NBA Tarihinin İstatistiklerini Alt Üst Eden Efsane Oyuncu: Wilt Chamberlain
wilt chamberlain, basketbol tarihinin “tek kişilik doğal afet” kategorisinde değerlendirilebilecek adam. 2.16 boy, 135 kilo civarı ağırlık, fizik olarak zaten başka bir tür. nba tarihinin en dominant pivotlarından biri olmasının yanında, istatistik defterlerini tek başına yeniden yazmış bir insan.
bir maçta 100 sayı atmışlığı var. aynı zamanda bir sezonda maç başına 50 sayı ortalaması tutturan da tek kişi. bu istatistiklerin yanına 11 kez ribaund liderliği, 7 kez sayı kralı, 9 kez de en yüksek şut yüzdesi liderliği ekleyince “oyunu domine etmek” kavramı chamberlain sözlüğünde vücut buluyor.
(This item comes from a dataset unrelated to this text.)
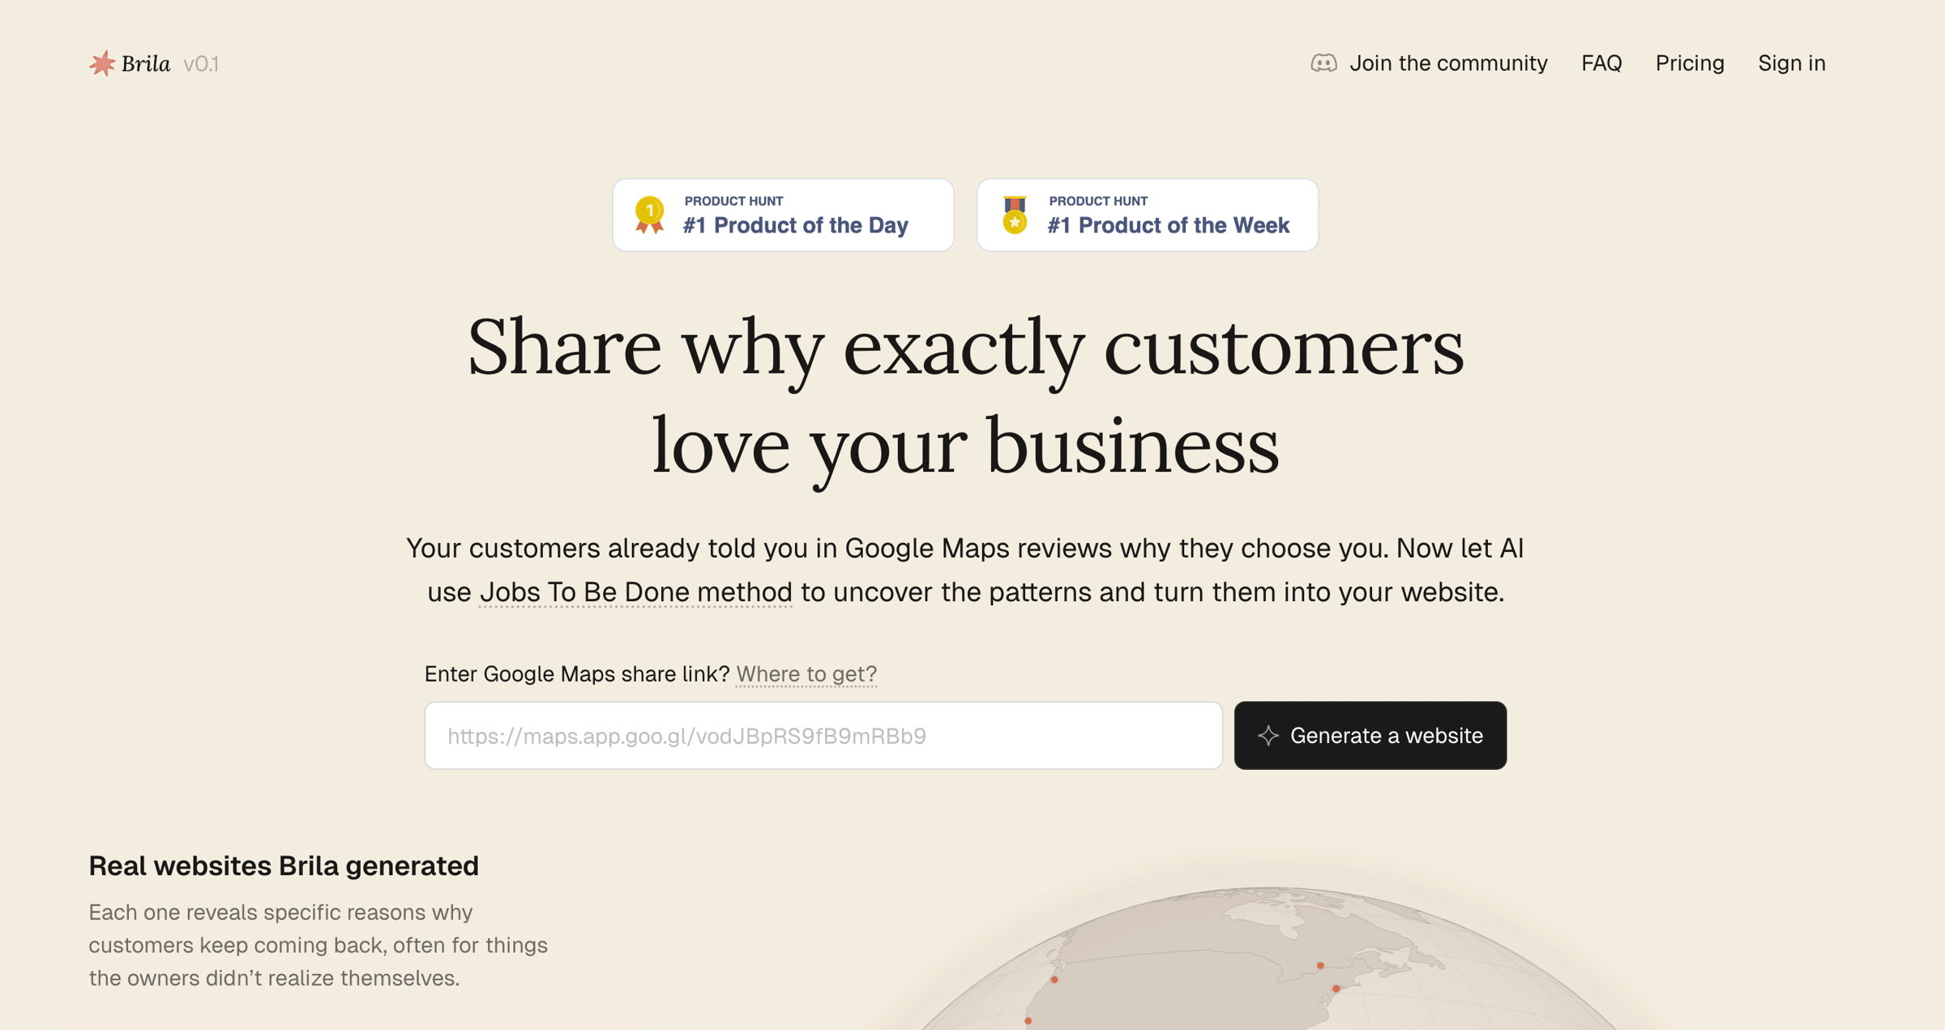Open Join the community link
The width and height of the screenshot is (1945, 1030).
pos(1448,63)
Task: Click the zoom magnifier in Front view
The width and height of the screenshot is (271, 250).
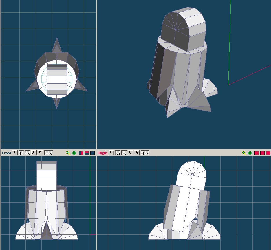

kariyeri boyunca warriors, 76ers ve lakers formaları giymiş. iki şampiyonluk, dört mvp, bir final mvp’si, 13 all-star seçimi, 10 kez all-nba takımı derken neredeyse alınmadık ödül bırakmamış. 1978’de hall of fame’e girmiş, 1996’da da nba tarihinin en iyi 50 oyuncusu arasında yerini almış.
basketbolu bırakınca “hadi biraz da voleybol oynayayım” diyerek uluslararası voleybol birliği’ne geçmiş, orada bile hall of fame’e girmeyi başarmış. üstüne iş adamlığı, kitap yazarlığı, bir de conan the destroyer filminde oyunculuk deneyimi ama tüm bunların dışında en çok konuşulan cümlesi: “20.000 kadınla birlikte oldum.” bu açıklama, kendisinden çok daha uzun süre popüler kültür malzemesi olarak yaşamaya devam etti.
bir insan hem 100 sayı atıp hem asist kralı olabilir mi?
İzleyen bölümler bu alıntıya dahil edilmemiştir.